The second axis is one I think Conservatives use, which is civilization and barbarism. The good is civilized values that have accumulated over time and have stood the test of time; and the bad is barbarians who try to strike out against those values and destroy civilization.
And the third axis is one I associate with Libertarians, which is freedom versus coercion, so that good is individuals making their own choices, contracting freely with each other; and the bad is coercion at gunpoint, particularly on the part of governments.
…
I don’t think of these axes as some kind of fundamental explanation of why people think what they do. More, it predicts how they will be most comfortable expressing their points of view. So, a Progressive will be most comfortable expressing their point of view on immigration, whatever it is, in terms of how it deals with oppressed groups. Conservatives will be most comfortable talking about it in terms of how it affects civilized values versus a tax on civilized values. And Libertarians will be most comfortable talking about it in terms of freedom versus coercion.So we have three ’axes’ or ways of thinking about the world:
- Progressives: The Oppressed vs. Oppression
- Conservatives: Civilization vs. Barbarism
- Libertarian: Freedom vs. Coercion
As I said, I seem to have been seeing more and more references to this Kling schema recently, especially the oppressor/oppressed axis. It really does nail down the Progressive viewpoint very well. Whites oppress blacks, males oppress females, the cisgendered oppress prouds, Israelis oppress Palestinians, our ancestors oppressed Native Americans, … The schema has a nice clear simplicity to it.
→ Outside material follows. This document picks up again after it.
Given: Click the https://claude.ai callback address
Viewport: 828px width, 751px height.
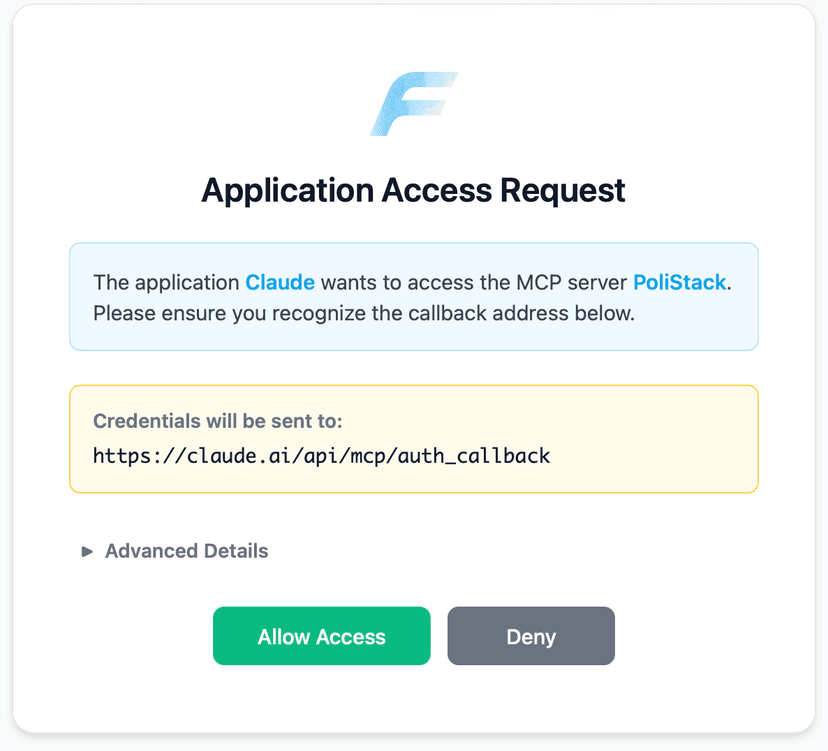Looking at the screenshot, I should [x=320, y=456].
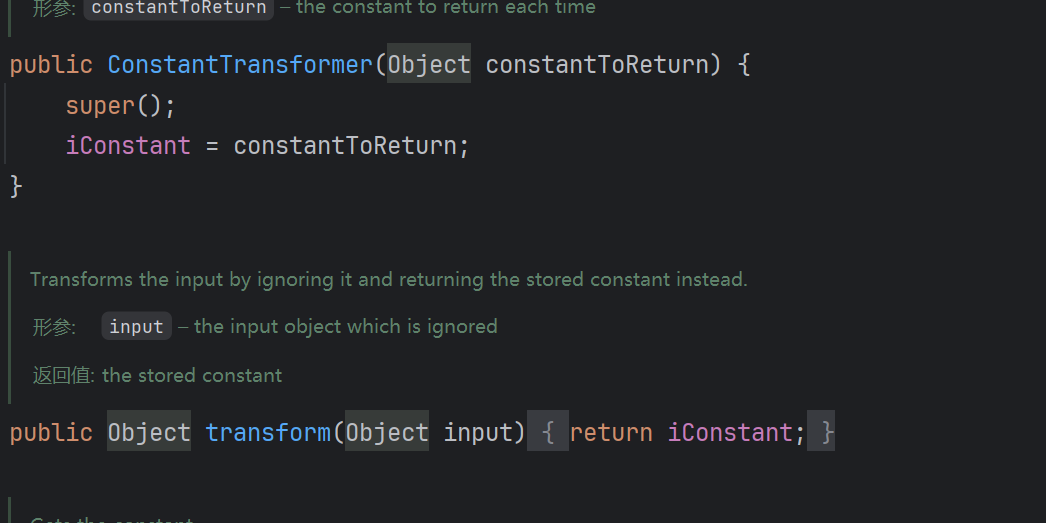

Of course, nothing is that simple. Heck, Arnold Kling wrote a whole book.
Likewise on my own axis, the Civilization vs. Barbarism one. Clear definitions are not easily arrived at. Was the USA a civilized nation when it dropped those nukes on Japan, incinerating tens of thousands of unarmed civilians? I’d say yes, but there is meat for a long discussion there.
And you can work up an argument that for some people, in some circumstances, barbarism may be better than civilization. I did just that in my Diary a few months ago.
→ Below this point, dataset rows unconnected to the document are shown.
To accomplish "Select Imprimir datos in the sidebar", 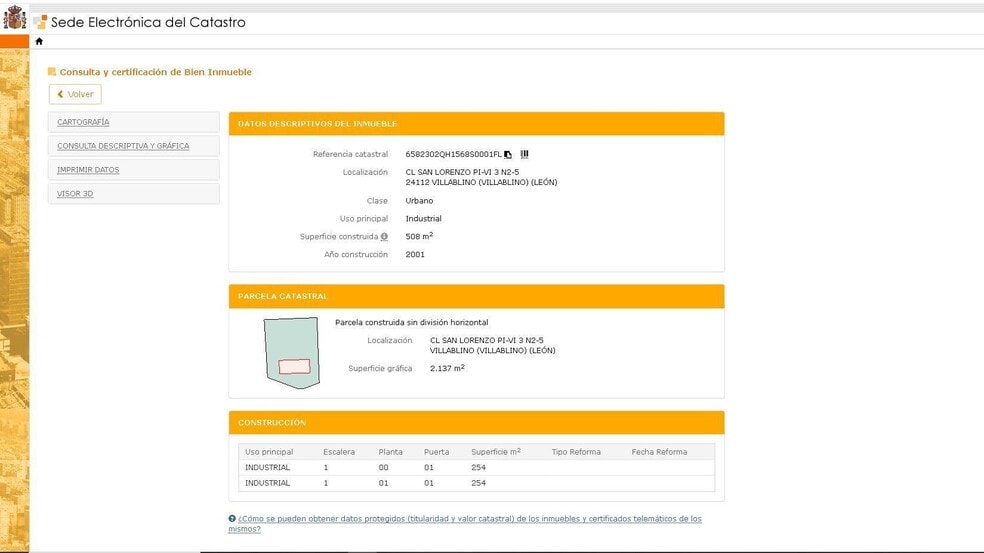I will point(88,170).
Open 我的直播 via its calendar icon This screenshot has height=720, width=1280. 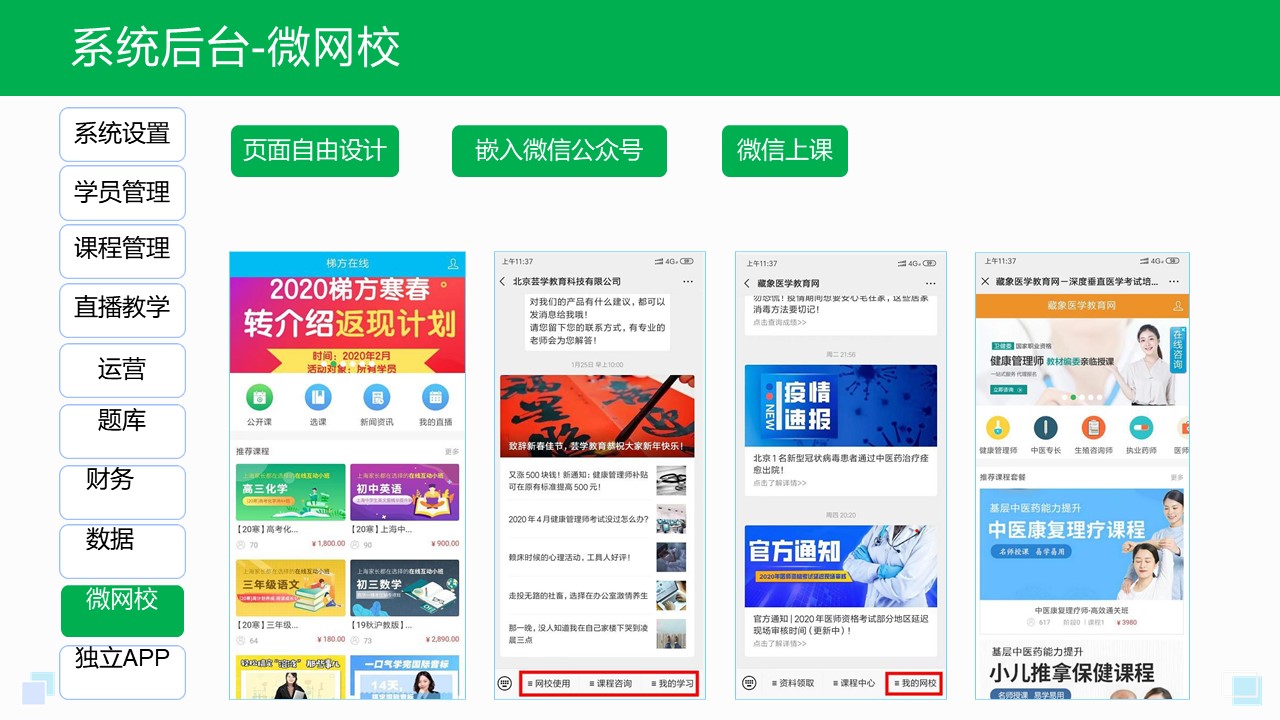434,395
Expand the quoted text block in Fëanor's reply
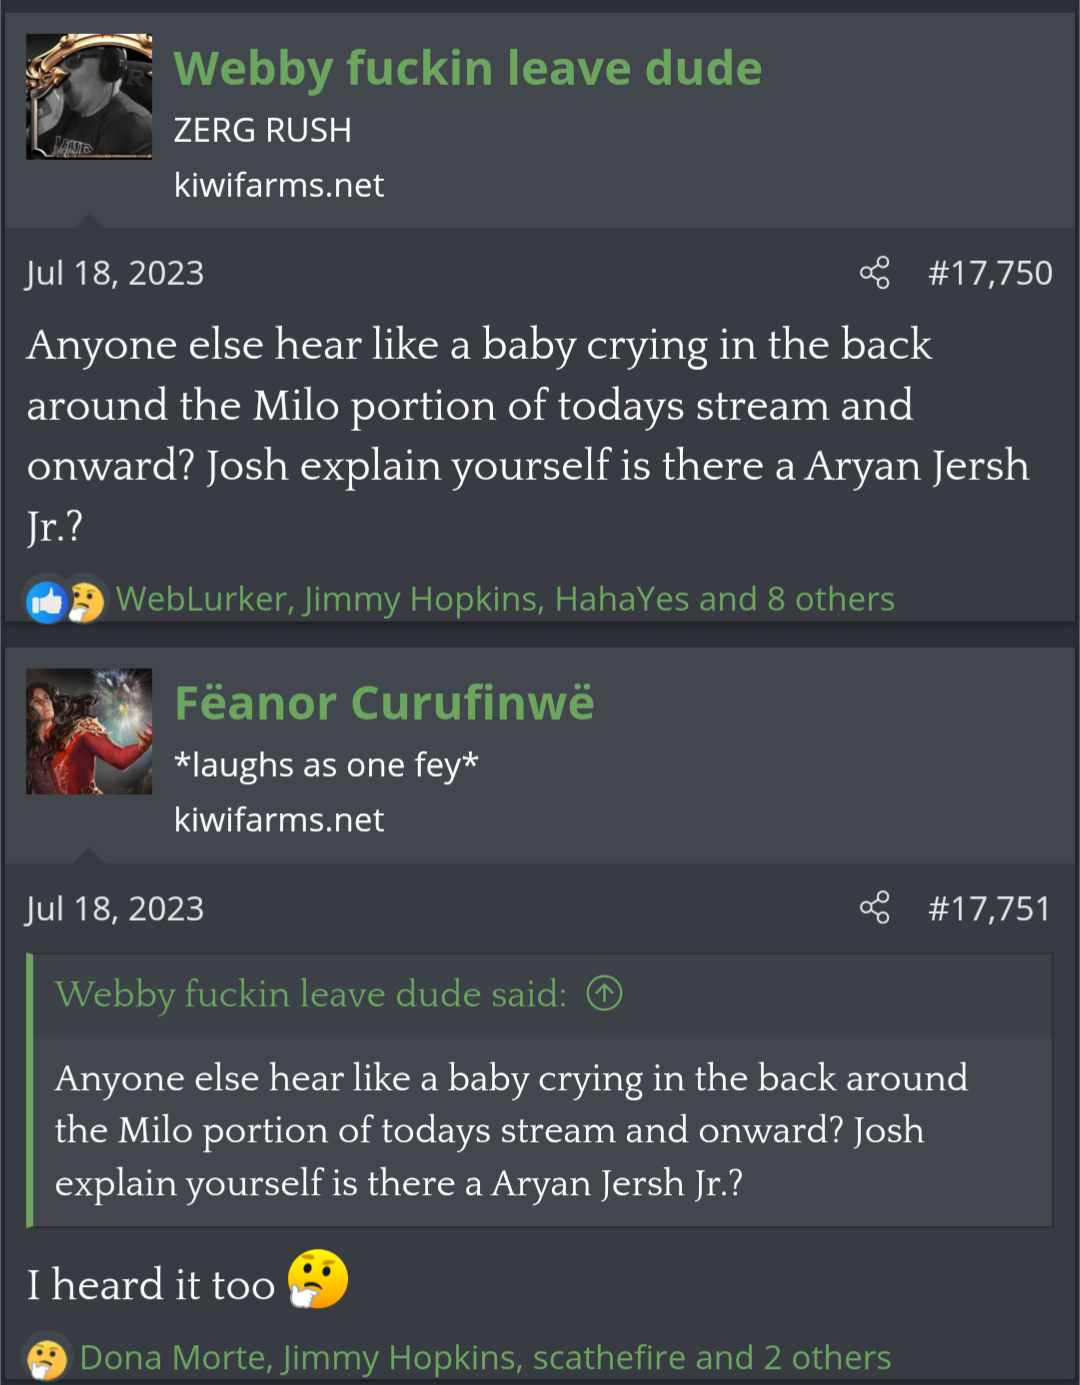1080x1385 pixels. [540, 1131]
So there are definitions to be established and ambiguities to be resolved. I look forward to reading Arnold Kling’s book, to see how well he sorts it all out.
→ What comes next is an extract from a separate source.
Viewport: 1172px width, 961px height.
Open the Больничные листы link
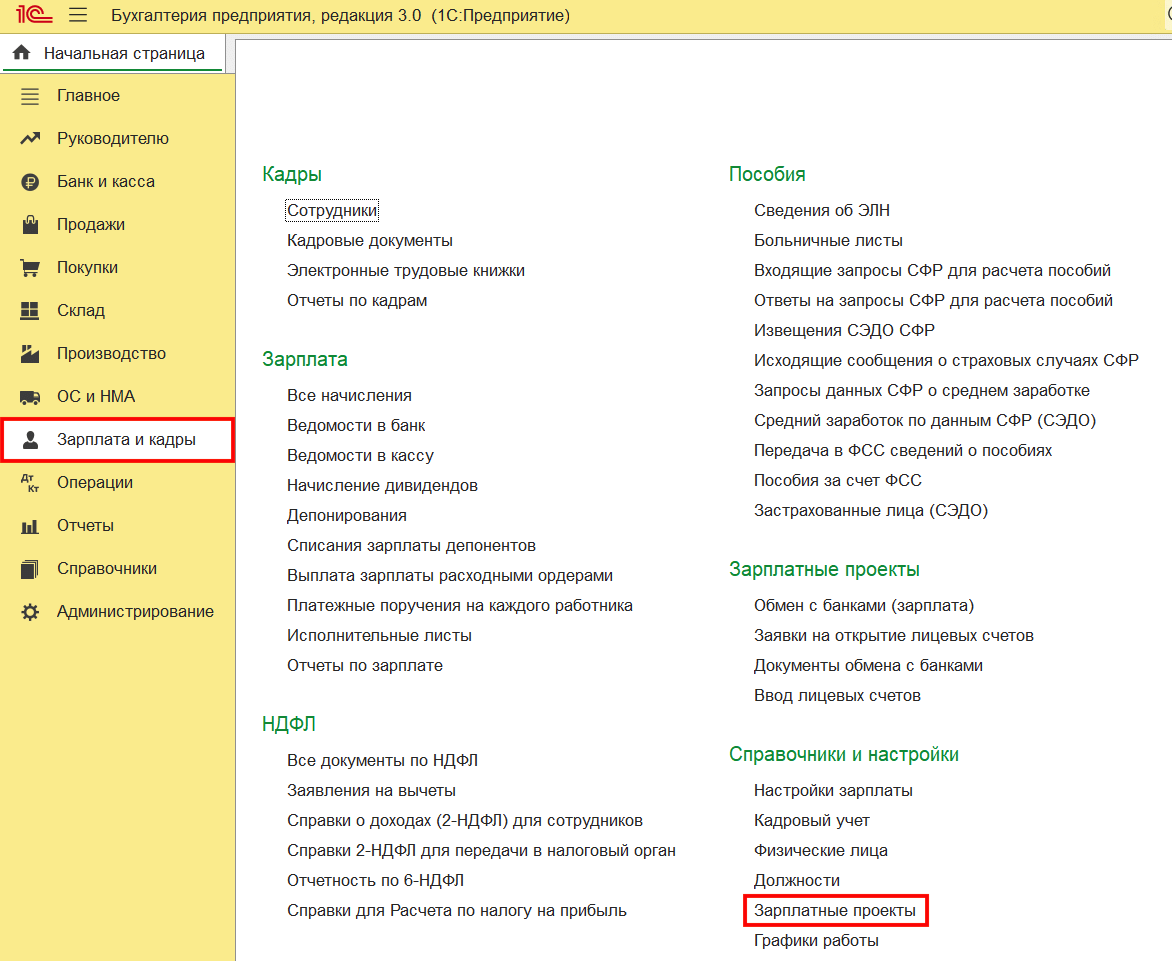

The young ones. Chatting the other day with Jared Taylor, he reinforced an impression I’ve been getting—a happy impression.
Thirty years ago, said Jared, when he had started up American Renaissance and invited people to come together to discuss race realism and white advocacy, the people who’d responded to his call were mostly an older crowd, with a good mix of pop-eyed weirdos and cranks. His followers nowadays, he said, were much younger and more normal.
Just so. I see the same thing. Last month, March, I was invited to attend a gathering in New York City to hear Chris Rufo talk about his recent book. The gathering was of a regular dissident-right club that I’d never been aware of.
It was a big crowd; friendly, cheerful, lively, smart, and… young. Sitting there among the happy noise in the socializing period before Rufo spoke, I tried to estimate the median age of attendees. If it was over thirty, it wasn’t by much.
P.J. O’Rourke’s Babe Rule came to mind, too. P.J. wrote in regard to a demonstration against homelessness he’d attended that no social or political movement in the U.S.A. is going anywhere much unless it has a good component of attractive young women, which the homelessness demo didn’t [Among The Compassion Fascists, by P.J. O’Rourke, American Spectator, December 1989].
If P.J. got that right, my hosts there on the Lower East Side in March definitely have a bright future.
I hear similar things from like-thinking friends all over. There’s a new, fresh, normie National Conservatism coming up—even, I have it on good authority, among card-carrying Young Republicans! All strength to them; and a belated thanks to my March hosts at the Rufo event.
The VDARE conference. And then, at month end, that other long drive, this one solo, down to West Virginia for the VDARE annual conference. That was where I was chatting with Jared Taylor, who was one of the speakers.
I had mixed feelings about this one. Two kinds of mixed feelings, in fact: the regular kind, and a new kind.
The regular kind of mixed feelings are those I always have for weekend events away from home. Friday is Radio Derb Day. I’m chained to my computer in a back room putting the podcast together. It’s hard to get out and spend much time with conference attendees as they’re arriving. I fear that may leave the impression that I’m aloof and unsociable—the snooty Englishman.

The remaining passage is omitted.